What happened

Juno Therapeutics (NASDAQ:JUNO), a clinical-stage biotech, saw its shares gain a whopping 87% in January, according to S&P Global Market Intelligence.

The stock took flight after the company reportedly agreed to a $9 billion all-cash buyout offer from its largest stakeholder and development partner Celgene Corp. (NASDAQ:CELG) last month.

A rocket taking off.

Image source: Getty Images.

So what

While Juno's shareholders likely cheered this news, Celgene's have been decidedly less enthusiastic, with the biotech's stock price falling by nearly 5% ever since the initial rumor of this deal was leaked in mid-January.

The culprit? The overarching problem is that this rather pricey deal won't have an immediate impact on Celgene's top line.
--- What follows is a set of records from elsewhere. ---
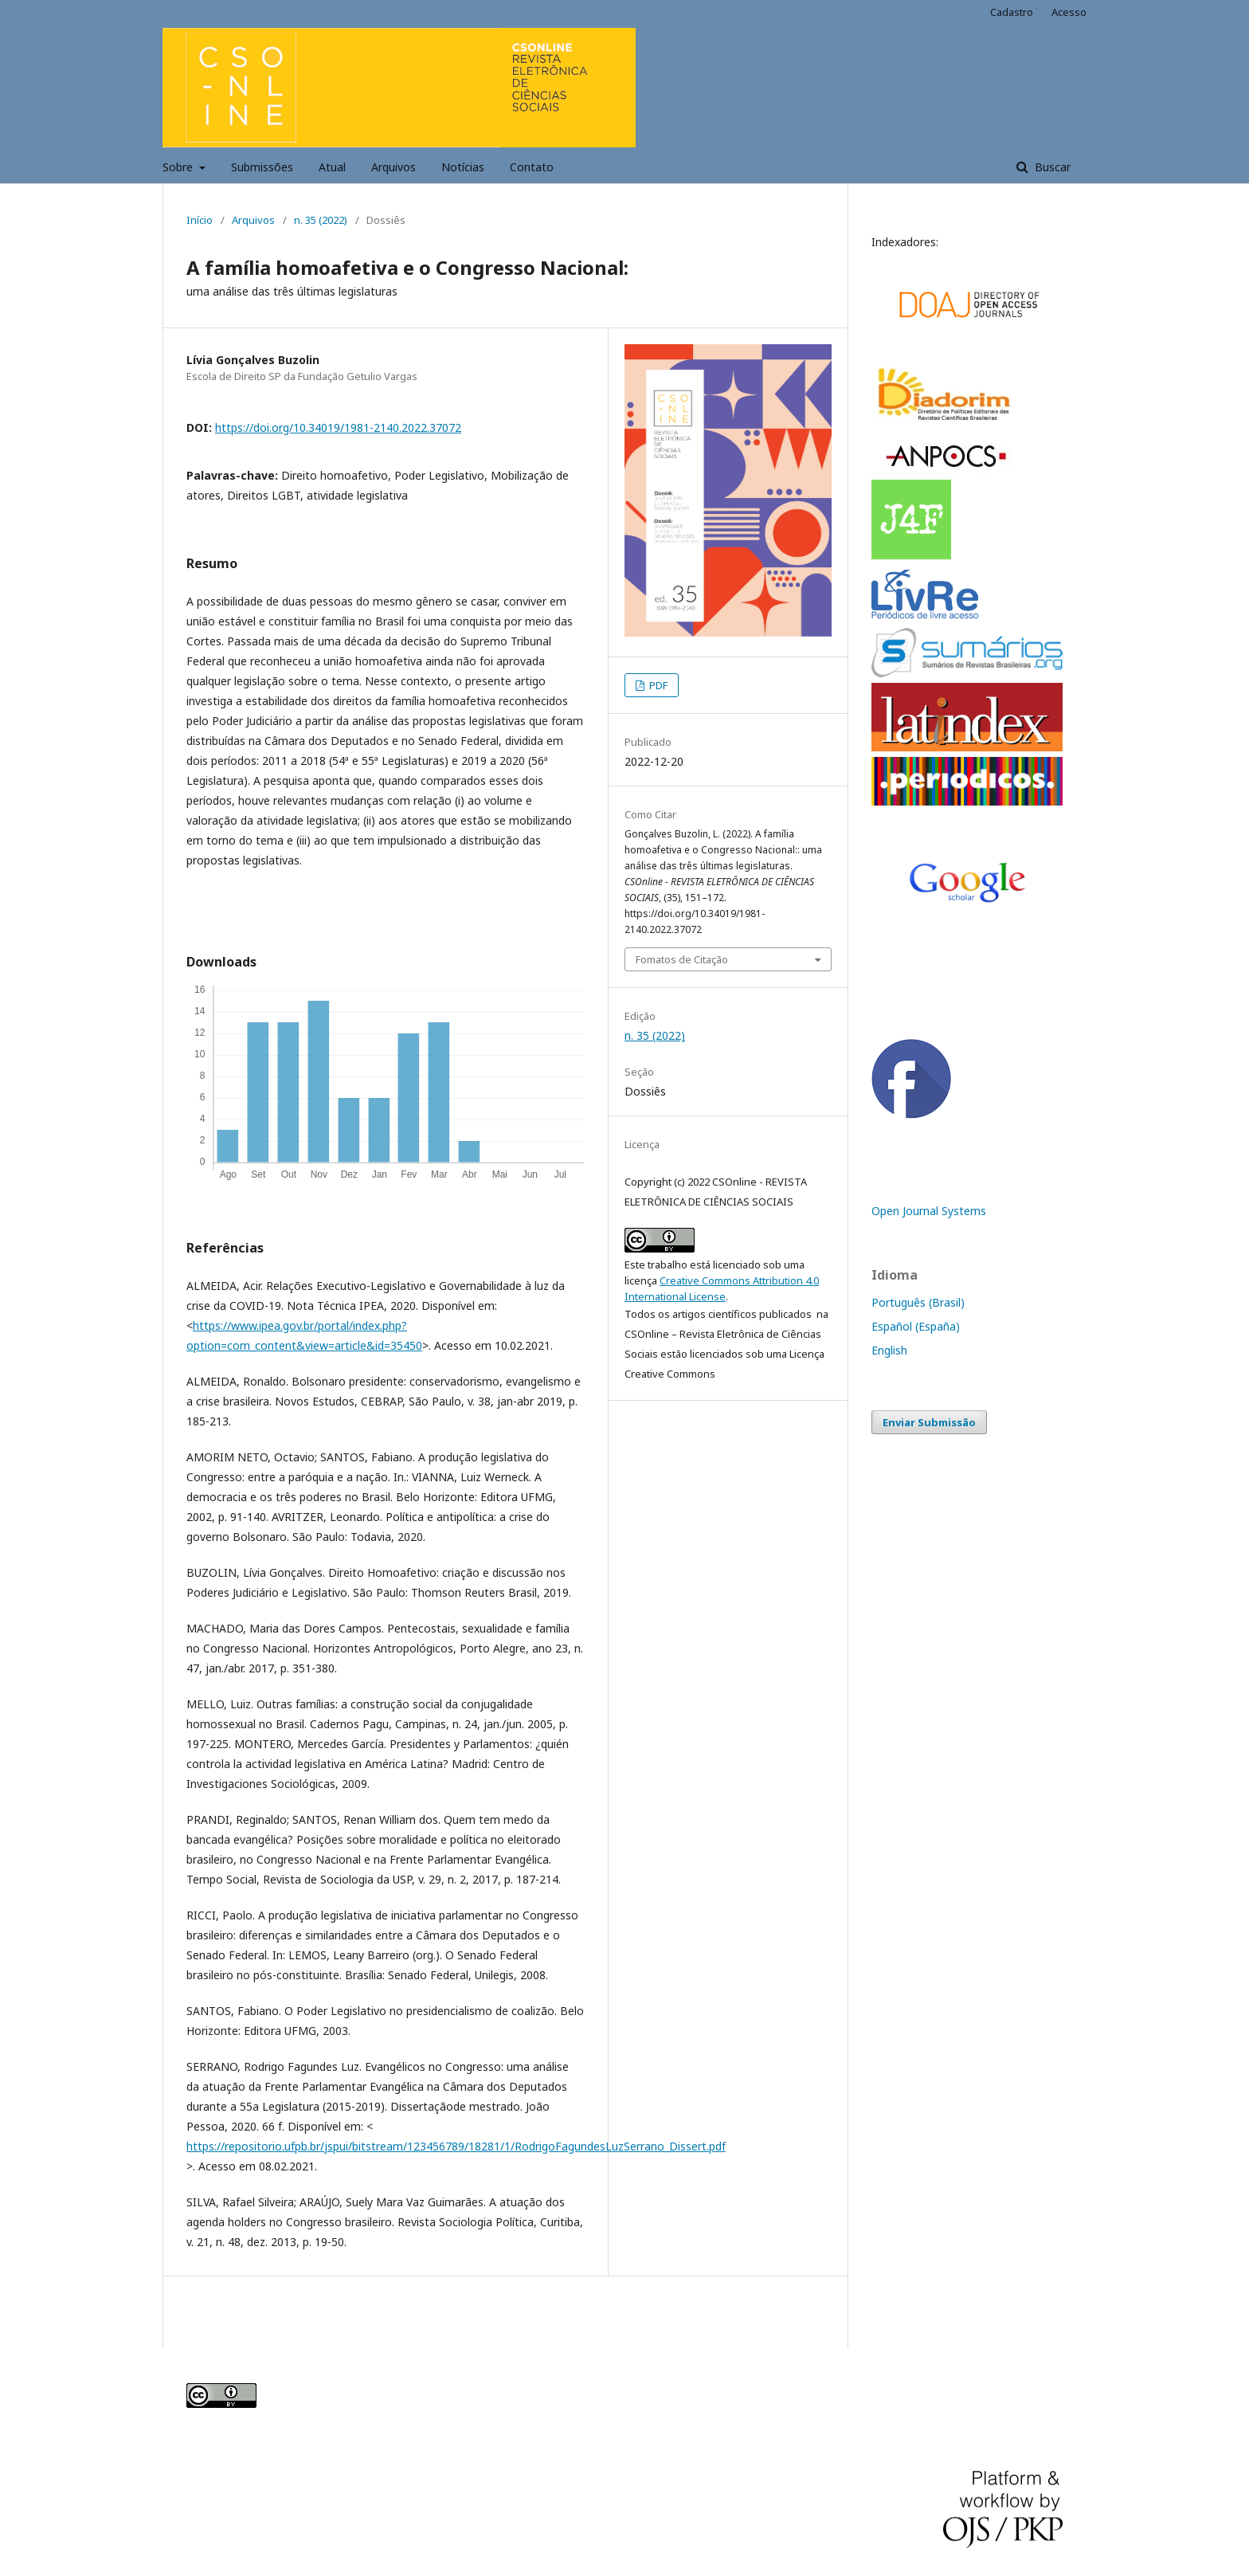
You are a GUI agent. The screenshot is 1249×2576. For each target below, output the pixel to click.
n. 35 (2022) (320, 220)
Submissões (262, 166)
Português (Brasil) (918, 1302)
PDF (657, 685)
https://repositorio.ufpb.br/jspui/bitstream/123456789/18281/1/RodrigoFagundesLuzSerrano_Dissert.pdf (456, 2146)
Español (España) (915, 1326)
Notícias (462, 166)
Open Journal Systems (928, 1210)
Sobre (179, 166)
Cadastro (1011, 12)
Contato (532, 166)
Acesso (1069, 12)
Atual (332, 166)
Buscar (1051, 166)
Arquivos (393, 166)
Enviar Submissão (929, 1422)
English (889, 1350)
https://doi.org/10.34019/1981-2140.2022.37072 (338, 427)
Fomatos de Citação (682, 959)
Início (199, 220)
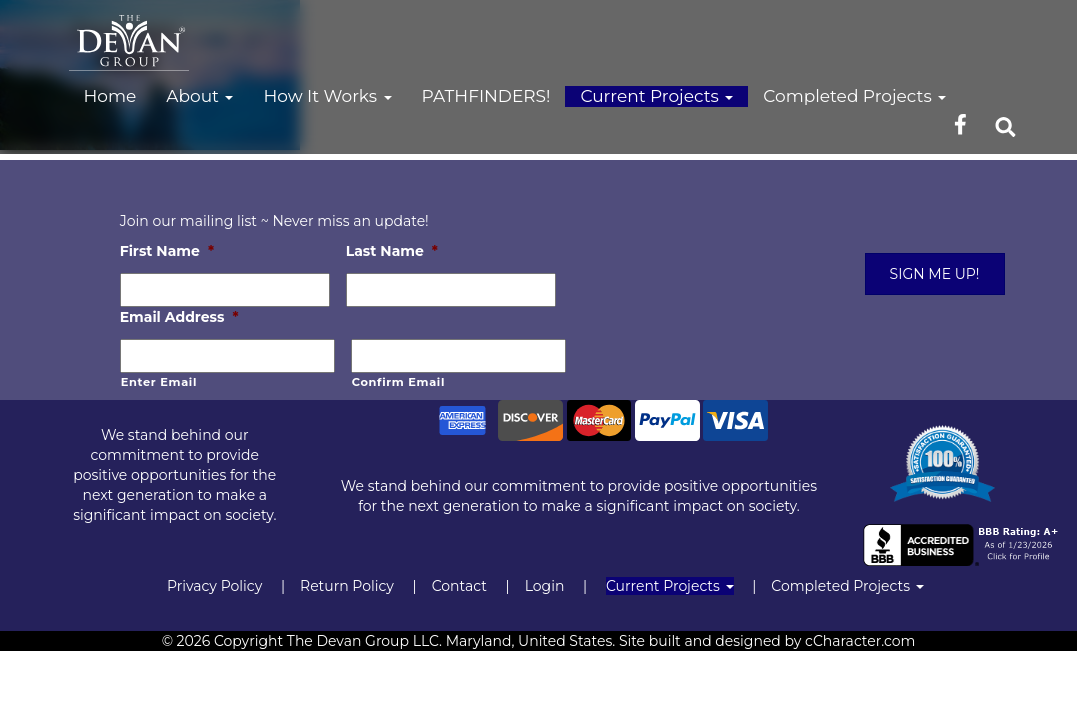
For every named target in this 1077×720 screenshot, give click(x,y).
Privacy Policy (214, 586)
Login (545, 586)
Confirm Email (398, 382)
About (199, 96)
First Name (167, 251)
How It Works (327, 96)
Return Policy (347, 586)
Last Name (392, 251)
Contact (459, 586)
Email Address (179, 317)
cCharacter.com (860, 641)
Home (110, 96)
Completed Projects (854, 96)
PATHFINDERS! (486, 96)
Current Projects (656, 96)
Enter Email (159, 382)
Juno's lead CAR-T therapy candidate, JCAR017, isn't expected to hit the market as a treatment for advanced B-cell non-Hodgkin lymphoma until 2019, after all. 

Now what

The long-term value of this deal to Celgene's shareholders is also in serious doubt for one clear reason: JCAR017 requires individualized procedures that make it exceedingly difficult to manufacture on a commercial scale.

During clinical trials, for instance, the current cohort of Food and Drug Administration-approved CAR-T therapies were assessed on hundreds of patients -- not the thousands required to push their sales into the billions. Unfortunately, this scalability problem, which has plagued CAR-Ts from the onset, has yet to be adequately addressed.

The long and short of it is that the complex manufacturing process behind these first-generation CAR-Ts may limit their commercial potential in a significant way -- implying that Celgene might have just grossly overpaid for Juno.